Alors qu’en cette rentrée le nom de Javier Marías est surtout associé à son dernier roman, Berta Isla, paraît également de lui, aux Éditions Gallimard, un étonnant essai en hommage à ses amis littéraires. Vingt « Vies écrites » brèves, alertes, inhabituelles, qui racontent Faulkner, James, Lampedusa, Rimbaud, Mishima… mais aussi six « Femmes fugitives », comme Lady Hester Stanhope, Emily Brontë ou Vernon Lee.
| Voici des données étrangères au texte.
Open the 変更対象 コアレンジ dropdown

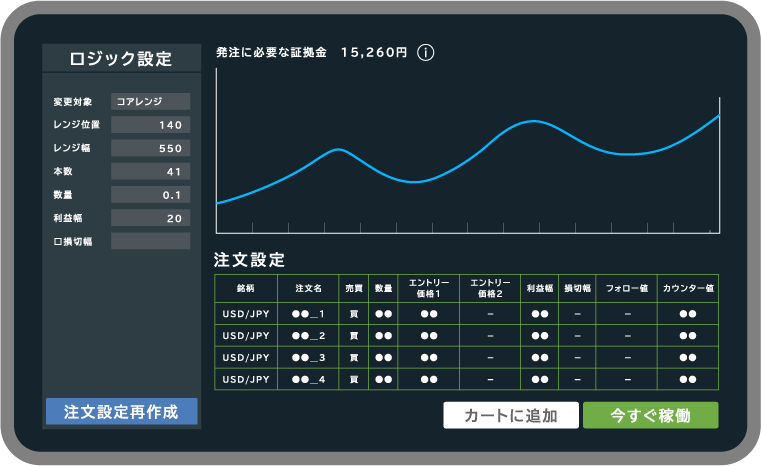pos(150,101)
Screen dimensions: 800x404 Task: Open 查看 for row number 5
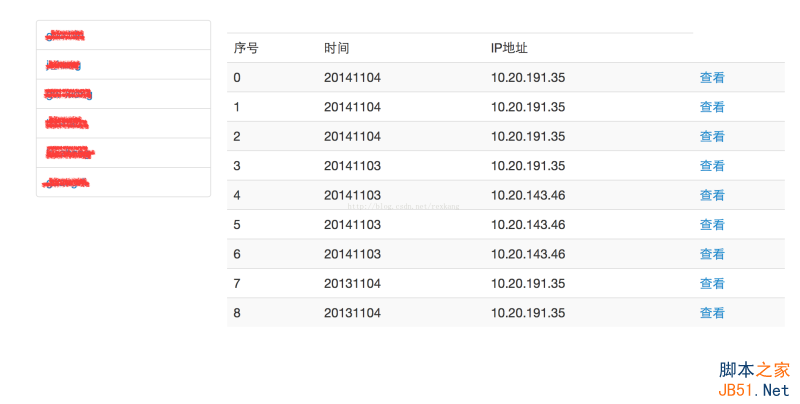tap(712, 225)
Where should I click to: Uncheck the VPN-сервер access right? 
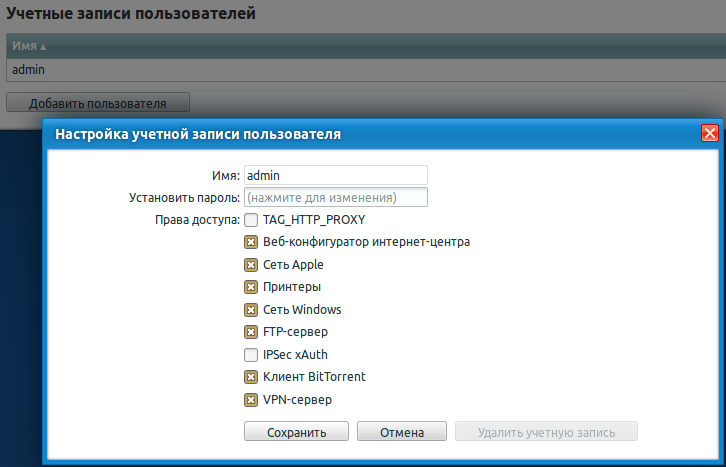pos(252,400)
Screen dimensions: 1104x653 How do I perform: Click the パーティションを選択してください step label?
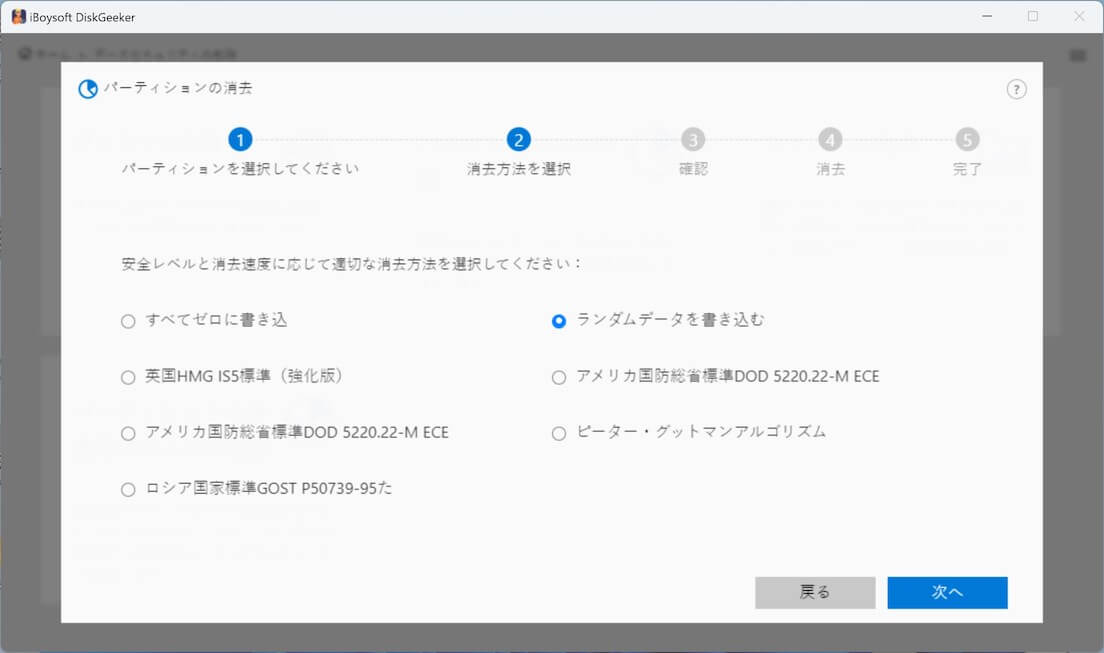point(240,169)
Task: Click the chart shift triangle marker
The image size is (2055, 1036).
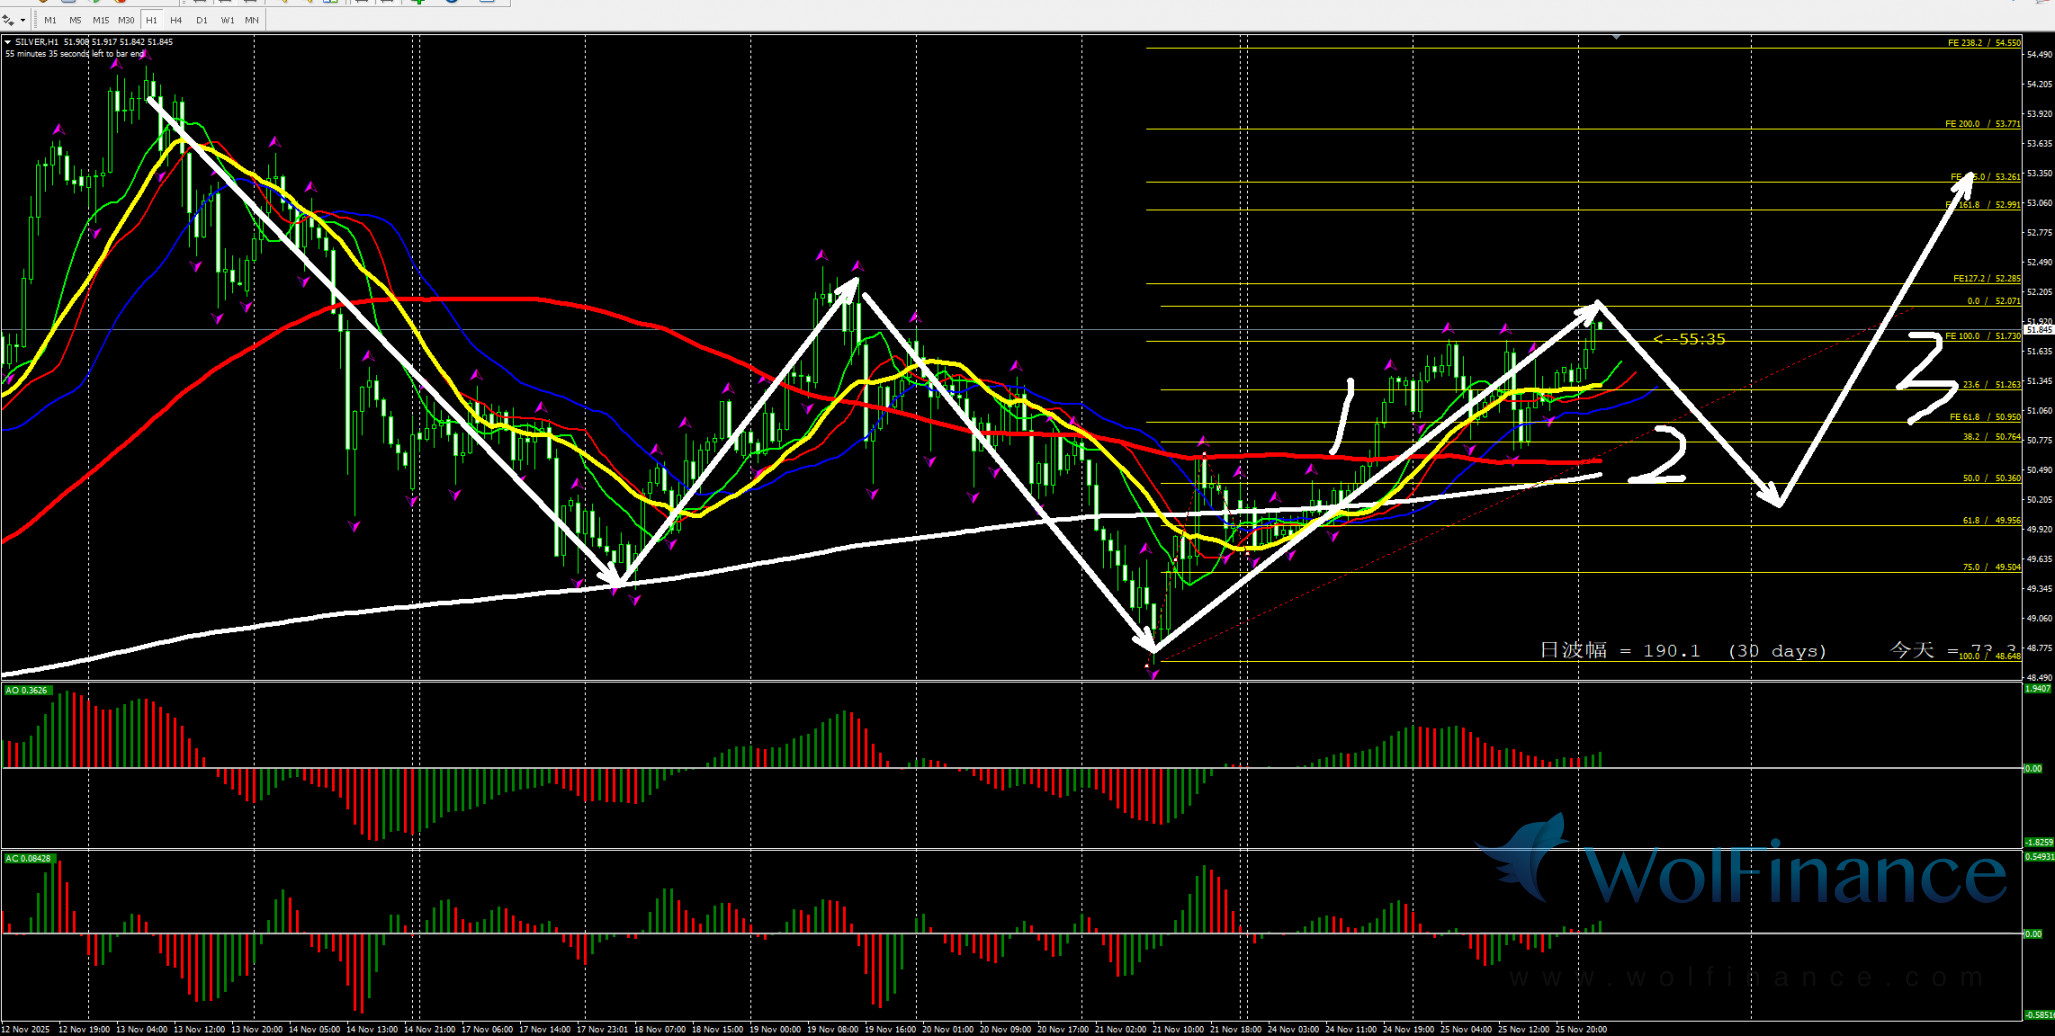Action: (x=1616, y=37)
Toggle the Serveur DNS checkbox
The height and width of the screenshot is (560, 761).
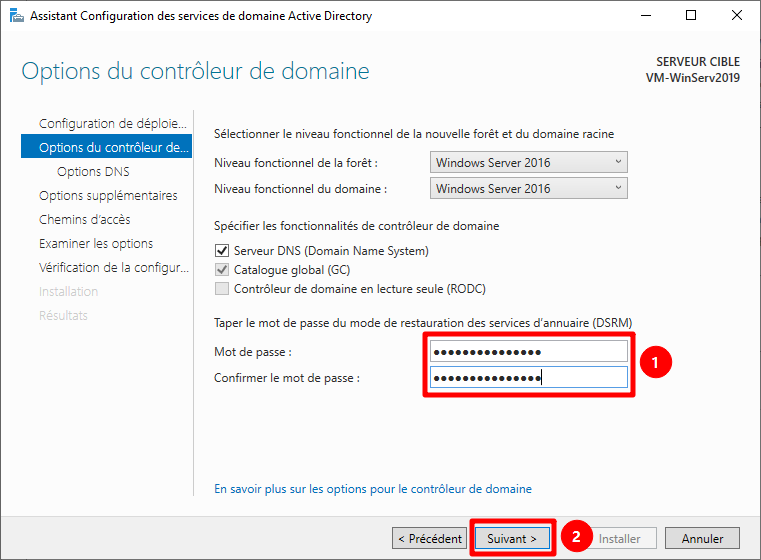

Trois morceaux choisis par AOC (traduction d’Alain Kéruzoré et Stéphanie Decante) – deux portraits et un savoureux épilogue –, publiés aujourd’hui en avant-première.

 

Robert Louis Stevenson

parmi les criminels

 

Peut-être parce qu’il mourut prématurément ou parce qu’il était constamment malade, peut-être à cause de ses voyages exotiques qui à l’époque passaient pour héroïques, ou bien parce qu’on le lit dès l’enfance, toujours est-il que la figure de Robert Louis Stevenson a toujours quelque chose de chevaleresque et d’une angélique pureté, au point d’être même lassante si l’on force un peu le trait.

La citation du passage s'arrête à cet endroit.